Jeff Garland wrote:
David Abrahams wrote:
Jeff Garland <jeff@crystalclearsoftware.com> writes:
I've been working on a little project where I've had to doing lots of string processing, so I decided to put together a string type that wraps up boost.regex and boost.string_algo into a string type. I also remember a discussion in the LWG about whether the various string algorithms should be built in or not -- well consider this a test -- personally I find it easier built into the string than as standalone functions. I appreciate the convenience of such an interface, I really do, but doesn't this design just compound the "fat interface" problems that std::string already has?
Yes, that's partially the point :-) I understand std::string is too big for some. Sadly the members it has make it hard to do the things I tend to do with strings most often with strings. The fact is, if you look around at the languages people are using most for string processing, they offer just as many features as super_string and then some. Somehow, programmers are managing to deal with this. I'd buy more into the fat interface being a problem if something in the string class went beyond string processing, but it doesn't. String processing is a big complex domain -- whole languages have been optimized for it -- it needs a lot of functions to cover the domain and make easy to read code. Any way you slice it the current basic_string is inferior to what most modern languages offer.
Needless to say, I understand all about stl, free functions, their power, etc, etc.
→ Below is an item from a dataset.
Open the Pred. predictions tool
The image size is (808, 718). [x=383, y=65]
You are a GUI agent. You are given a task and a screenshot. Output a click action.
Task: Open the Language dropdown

But the big thing this misses is that having a single type that unifies the string processing interface means there's a single set of documentation to start figuring out how to do a string manipulation.
I am with you, Jeff. I do not think that std::string is too fat but only that a design mistake was made with it. The mistake is that after specifying a std::string constructor that takes a C null-terminated string ( const char *), which std::string has, all other functionality dealing with a string should have been in terms of std::string, and nothing else should have been in terms of a C null-terminated string. This is the principle of making a clear interface which has a single good way of doing things, rather than a muddy interface with numerous ways of doing the same thing. Other than this design mistake, no doubt unfortunately done to cater to the C crowd, std::string is fine for what it does and is not too fat at all.
I don't have to wade thru 50 pages of string_algorithms, 50 pages of regex docs and so on -- there's hundreds of functions to deal with strings there. Not to mention the templatization factor in the docs of these libraries which mostly detracts from me figuring out how to process the string. If I'm a Boost novice much of this great a useful string processing capability might be lost in so many other libraries.
The other thing that gets me is the readability of code. With a built-in function, it's one less parameter to remember when calling these functions. It seems trivial, but I believe the code is ultimately easier to understand. Simple example:
std::string s1("foo"); std::string s2("bar); std::string s3("foo"); //The next line makes me go read the docs again, every time replace_all(s1,s2,s3); //which string is modified exactly? or s1.replace_all(s2, s3); //obvious which string is modified here
I understand this flies against the current established C++ wisdom, but that's part of the reason I've done it. After thinking about it, I think the 'wisdom' is wrong. Usability and readability has been lost -- my code is harder to understand. I expect that super_string has little chance of ever making it to Boost because it is goes too radically against some of these deeply held beliefs. That said, I think there's a group of folks out there that agree with me and are afraid to speak up.
I will speak up. The passion for loosely coupled free functions has gone too far. It works when there is a reason for it, usually because it is a function template and must deal with different types, ala the algorithms in the C++ standard library, but is not a solution for all situations. I am for a rich string class and think that super string is the right idea. My only difference is that I want a string class to only deal in C++ std::strings at all times, once a constructor has been provided for converting a null-terminated C string into the string class, in order to make the interface much cleaner and clearer.
Now they can at least download it from the vault -- but maybe they'll speak up -- we'll see. In any case, it's up to individuals to decide download and use super_string, or continue using their inferior string class ;-)
Even Python's string, which has a *lot* built in, doesn't try to handle the regex stuff directly.
There are plenty of counter examples: Perl, Java, Javascript, and Ruby that build regex directly into the library/language. It's very powerful and useful in my experience. And, of course, super_string doesn't take away anything, just makes these powerful tools more accessible and easier to use.
Jeff